Junge Menschen wollen Antworten
Junge Menschen haben Fragen, und sie wollen Antworten haben, "die nicht aufgesetzt wirken", betonte die Leiterin der Abteilung JungeKirche der Diözese Gurk, Irina Kolland, bei der anschließenden Podiumsdiskussion. Zulehner stimmte dem zu und ergänzte, dass es jungen Menschen bei ihrem ehrenamtlichen Engagement vor allem um verstärkte Partizipation gehe.
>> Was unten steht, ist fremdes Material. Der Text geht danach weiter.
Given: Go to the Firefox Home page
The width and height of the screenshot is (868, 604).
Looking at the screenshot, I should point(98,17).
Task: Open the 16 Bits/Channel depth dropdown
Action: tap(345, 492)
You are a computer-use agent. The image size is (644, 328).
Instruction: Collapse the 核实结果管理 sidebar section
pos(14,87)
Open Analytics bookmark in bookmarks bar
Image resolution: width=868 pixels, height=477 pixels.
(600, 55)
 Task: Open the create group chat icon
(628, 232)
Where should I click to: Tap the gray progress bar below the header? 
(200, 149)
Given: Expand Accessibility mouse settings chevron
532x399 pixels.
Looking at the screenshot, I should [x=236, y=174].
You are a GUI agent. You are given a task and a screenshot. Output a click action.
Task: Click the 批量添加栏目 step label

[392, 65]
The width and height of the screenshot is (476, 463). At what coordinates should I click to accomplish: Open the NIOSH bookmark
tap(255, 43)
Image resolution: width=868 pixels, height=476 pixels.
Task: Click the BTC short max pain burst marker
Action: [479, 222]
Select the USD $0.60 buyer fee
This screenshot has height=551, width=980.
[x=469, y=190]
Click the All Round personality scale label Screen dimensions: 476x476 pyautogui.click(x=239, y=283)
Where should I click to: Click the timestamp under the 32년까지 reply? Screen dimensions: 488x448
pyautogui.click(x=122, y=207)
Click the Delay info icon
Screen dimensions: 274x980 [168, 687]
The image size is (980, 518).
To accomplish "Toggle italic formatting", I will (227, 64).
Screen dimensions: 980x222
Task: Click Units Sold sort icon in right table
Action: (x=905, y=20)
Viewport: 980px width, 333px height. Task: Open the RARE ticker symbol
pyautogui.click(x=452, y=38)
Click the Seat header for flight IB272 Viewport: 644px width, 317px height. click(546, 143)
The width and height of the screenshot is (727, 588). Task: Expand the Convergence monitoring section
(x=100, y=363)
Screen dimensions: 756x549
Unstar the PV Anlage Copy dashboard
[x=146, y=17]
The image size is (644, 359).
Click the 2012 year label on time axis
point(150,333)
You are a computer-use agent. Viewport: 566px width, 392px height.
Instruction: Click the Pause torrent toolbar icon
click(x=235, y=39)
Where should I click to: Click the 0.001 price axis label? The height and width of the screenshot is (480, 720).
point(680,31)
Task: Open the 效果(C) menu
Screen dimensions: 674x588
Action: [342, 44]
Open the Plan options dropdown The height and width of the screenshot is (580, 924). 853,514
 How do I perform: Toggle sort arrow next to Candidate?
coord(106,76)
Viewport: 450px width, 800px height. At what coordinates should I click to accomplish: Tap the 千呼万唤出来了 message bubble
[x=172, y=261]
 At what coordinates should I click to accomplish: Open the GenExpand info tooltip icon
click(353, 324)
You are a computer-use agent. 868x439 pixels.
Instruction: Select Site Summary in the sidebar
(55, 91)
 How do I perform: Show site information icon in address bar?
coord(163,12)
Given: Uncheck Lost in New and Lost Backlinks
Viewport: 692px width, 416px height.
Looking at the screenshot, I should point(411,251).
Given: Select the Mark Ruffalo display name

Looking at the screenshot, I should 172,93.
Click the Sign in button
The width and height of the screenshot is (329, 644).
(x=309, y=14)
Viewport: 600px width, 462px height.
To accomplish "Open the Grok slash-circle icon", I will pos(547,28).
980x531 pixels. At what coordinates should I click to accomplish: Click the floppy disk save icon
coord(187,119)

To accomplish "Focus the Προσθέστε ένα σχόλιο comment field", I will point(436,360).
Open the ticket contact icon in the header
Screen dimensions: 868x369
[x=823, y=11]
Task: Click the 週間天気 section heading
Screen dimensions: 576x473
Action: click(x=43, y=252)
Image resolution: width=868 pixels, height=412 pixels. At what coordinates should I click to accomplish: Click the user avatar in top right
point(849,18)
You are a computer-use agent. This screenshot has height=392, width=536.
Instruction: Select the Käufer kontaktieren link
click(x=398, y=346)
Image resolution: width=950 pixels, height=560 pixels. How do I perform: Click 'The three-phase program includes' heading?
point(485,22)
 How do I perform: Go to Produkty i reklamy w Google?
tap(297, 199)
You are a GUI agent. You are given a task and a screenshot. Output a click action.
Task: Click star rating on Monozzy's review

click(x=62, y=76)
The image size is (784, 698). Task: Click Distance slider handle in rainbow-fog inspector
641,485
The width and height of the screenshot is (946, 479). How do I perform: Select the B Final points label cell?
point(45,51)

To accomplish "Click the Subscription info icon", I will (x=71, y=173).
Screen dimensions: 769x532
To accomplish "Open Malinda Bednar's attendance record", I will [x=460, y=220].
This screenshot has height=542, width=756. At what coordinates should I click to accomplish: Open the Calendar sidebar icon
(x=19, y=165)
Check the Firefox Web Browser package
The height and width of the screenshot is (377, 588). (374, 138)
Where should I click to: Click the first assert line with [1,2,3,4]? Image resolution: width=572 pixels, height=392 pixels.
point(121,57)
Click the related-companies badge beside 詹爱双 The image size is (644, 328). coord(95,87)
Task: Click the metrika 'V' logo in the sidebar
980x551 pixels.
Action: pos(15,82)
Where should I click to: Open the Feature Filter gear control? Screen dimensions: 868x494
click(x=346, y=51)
Die Direktorin des Bischöflichen Seelsorgeamtes, Elisabeth Schneider-Brandauer, umschrieb den Status Quo des Kärntner Kirchenentwicklungsprozesses mit "mittendrin und auf dem Weg". Es gebe Orte und Ereignisse, die Mut machen, zeigte sie sich optimistisch.
Der Villacher Stadtpfarrer Richard Pirker erzählte von den Spannungen zwischen den verschiedenen Kirchenbildern, die auch auf seine Gemeinden zuträfen. Was kirchliche Entwicklungsprozesse betrifft, wünsche er sich vor allem Transparenz.
Zur Veranstaltung mit Zulehner hatten der Katholische Akademikerverband Kärnten, das Bischöfliche Seelsorgeamt und das Referat für Priester in der Diözese Gurk eingeladen. Der Einladung war unter anderem auch Bischof Josef Marketz gefolgt.